WHAT YOU WILL DO — Can you retype the lines below word for word, starting with the very first one and stopping after the line that contains "click(294, 369)", with the pictures left out?

___ EXERCISE INPUTS ___

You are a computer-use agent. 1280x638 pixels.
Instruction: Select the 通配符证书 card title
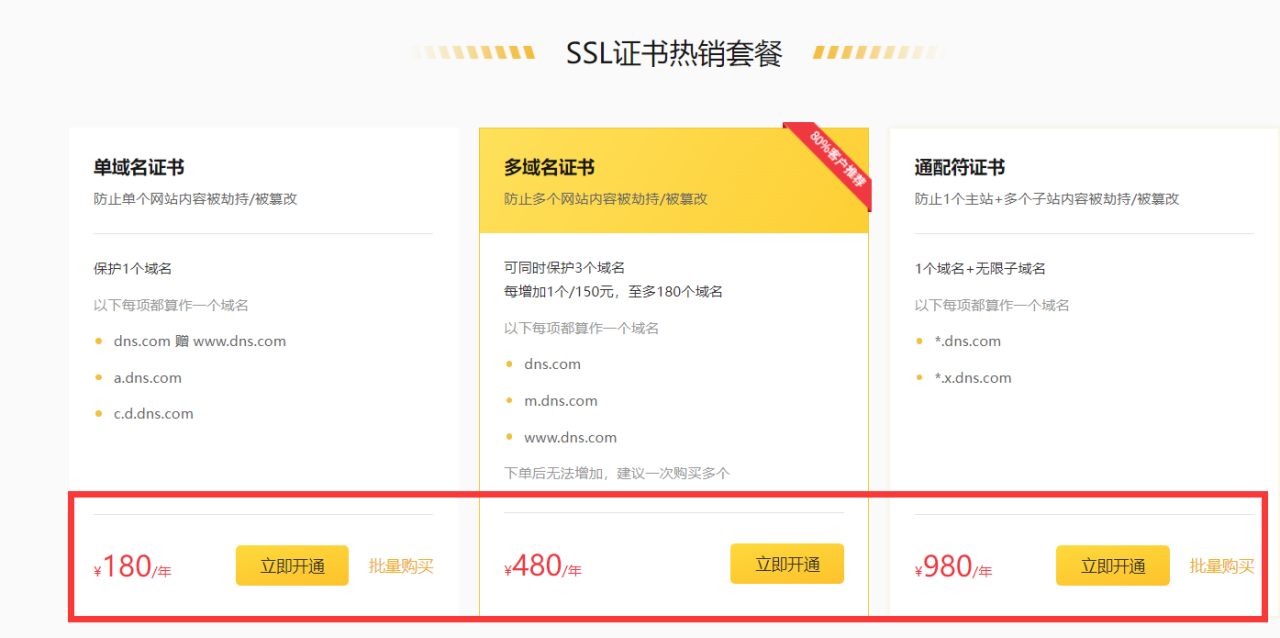tap(960, 168)
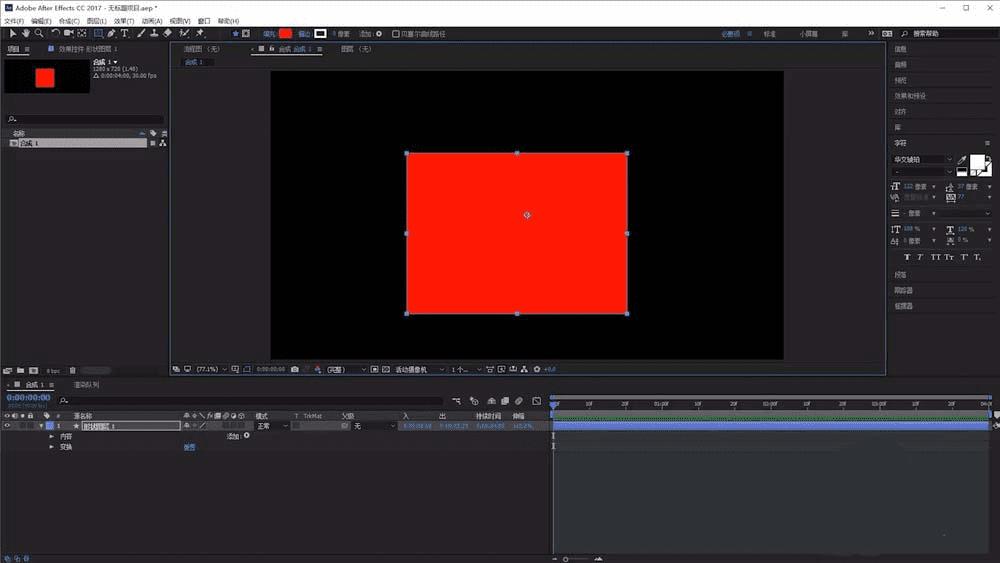Click the snapshot camera icon in viewer
This screenshot has height=563, width=1000.
click(294, 369)
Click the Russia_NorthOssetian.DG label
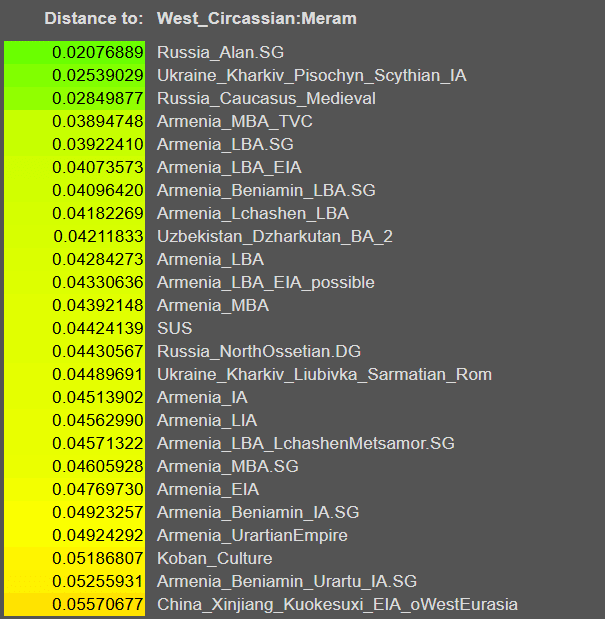Image resolution: width=605 pixels, height=619 pixels. (x=259, y=351)
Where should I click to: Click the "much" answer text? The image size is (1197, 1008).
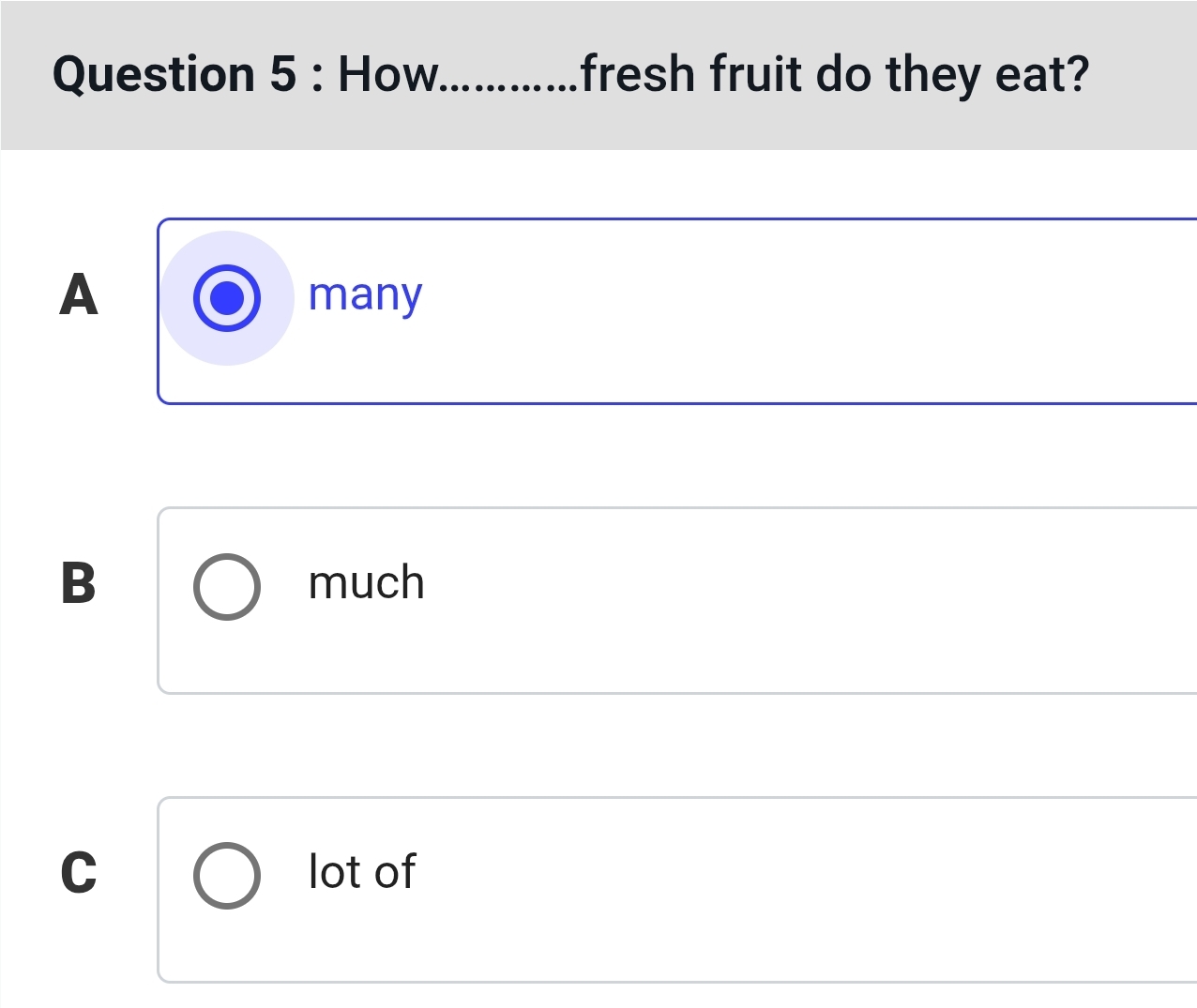point(367,583)
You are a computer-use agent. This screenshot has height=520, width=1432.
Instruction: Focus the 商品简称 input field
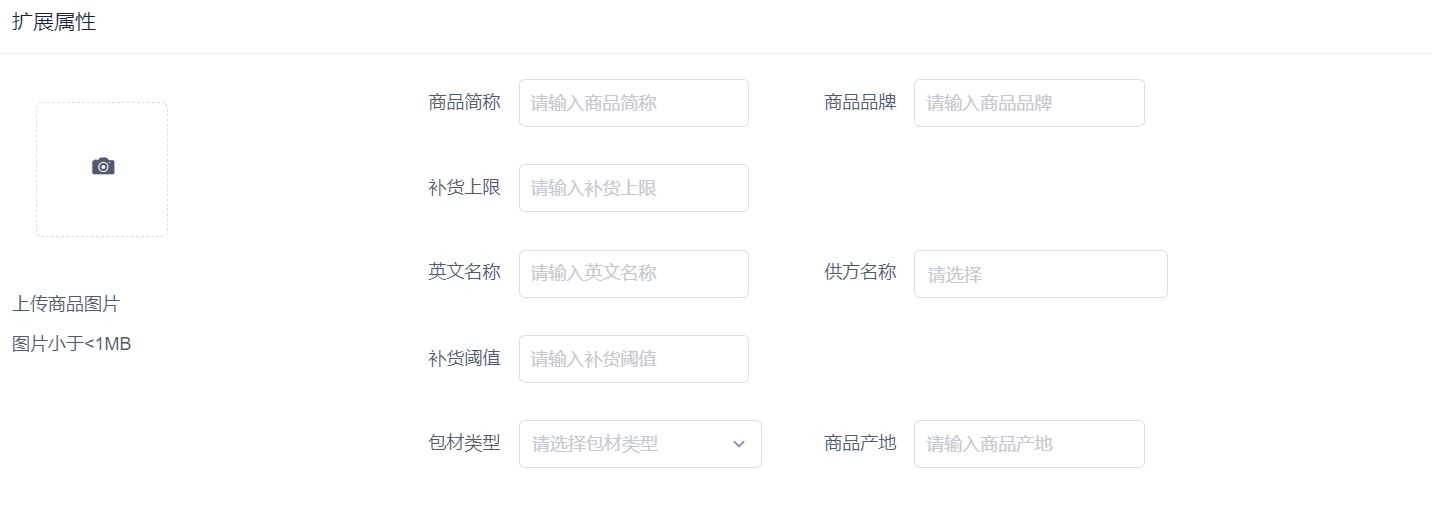634,103
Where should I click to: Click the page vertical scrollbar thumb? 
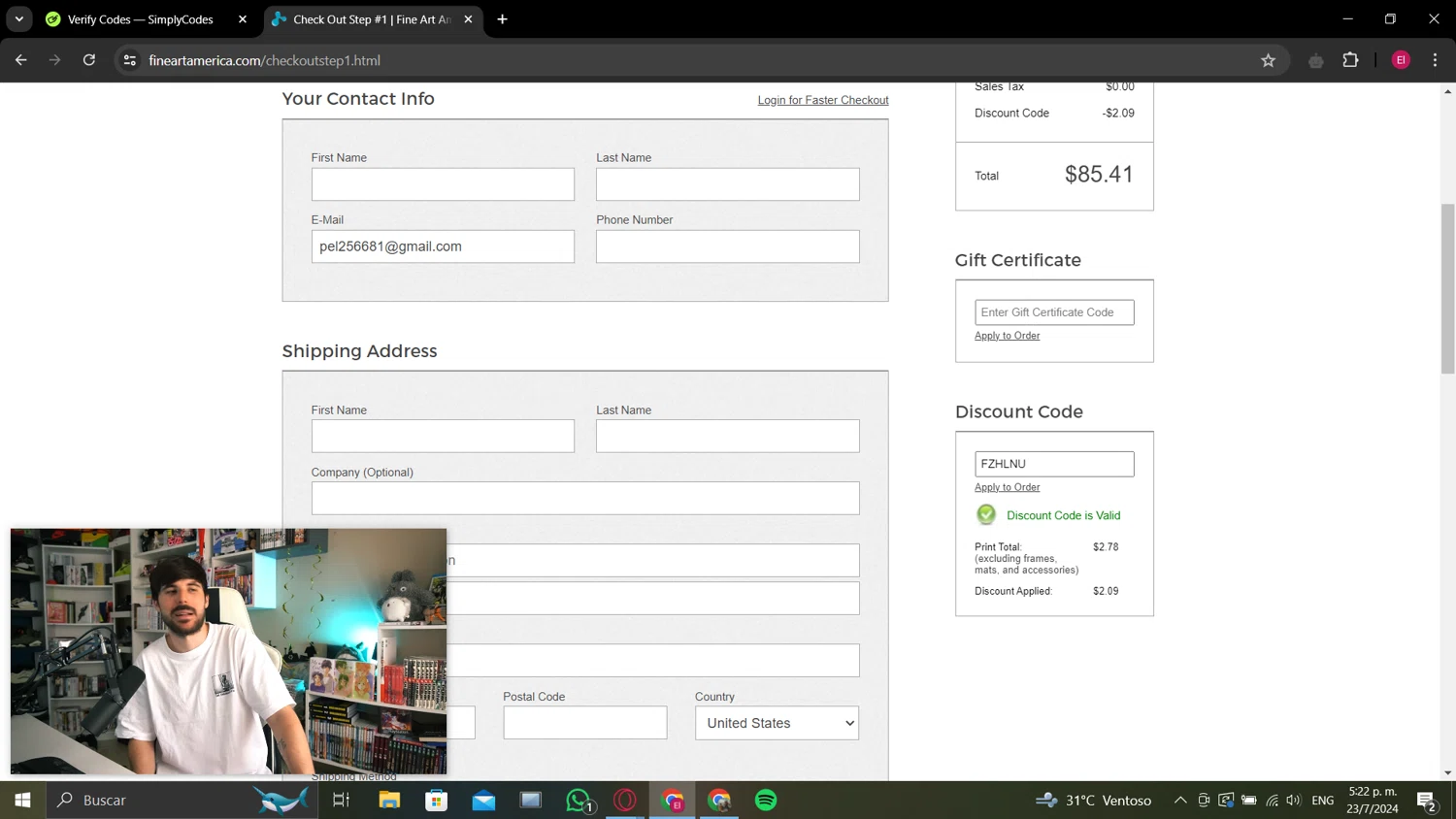coord(1447,288)
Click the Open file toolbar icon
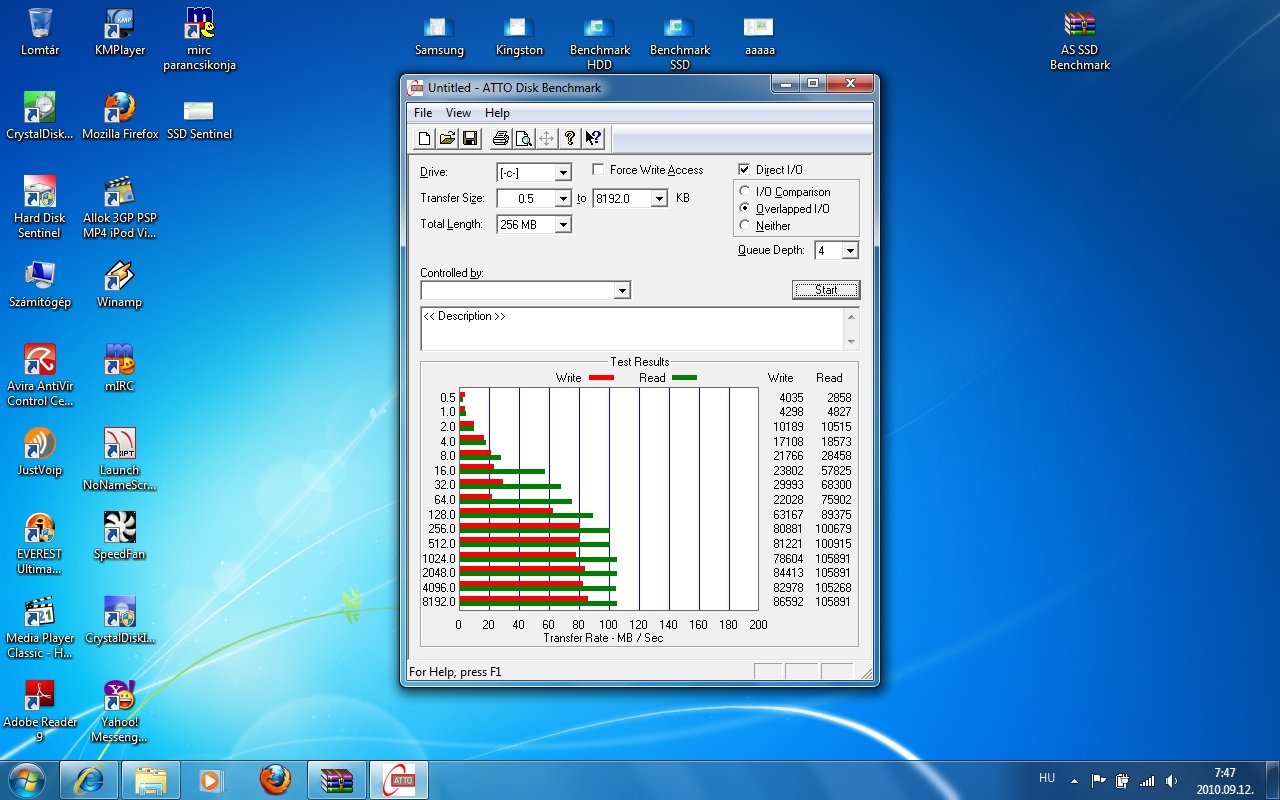Screen dimensions: 1280x800 pyautogui.click(x=447, y=139)
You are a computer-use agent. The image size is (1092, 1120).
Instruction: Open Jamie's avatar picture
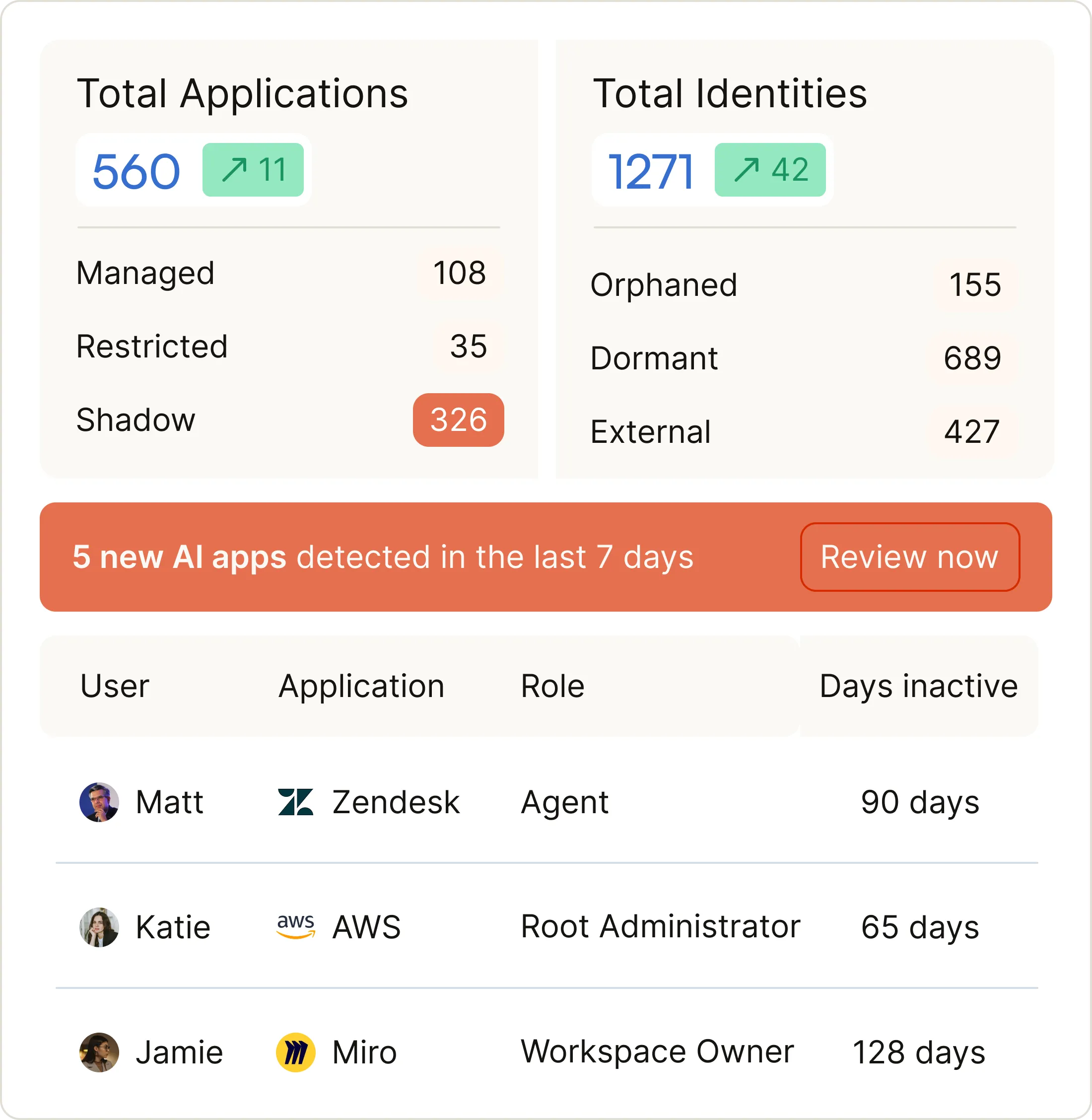99,1052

___

FINAL RESULT —
You are a computer-use agent. 1280x638 pixels.
Instruction: Select the 通配符证书 card title
tap(960, 168)
Click the snapshot camera icon in viewer
This screenshot has height=563, width=1000.
click(294, 369)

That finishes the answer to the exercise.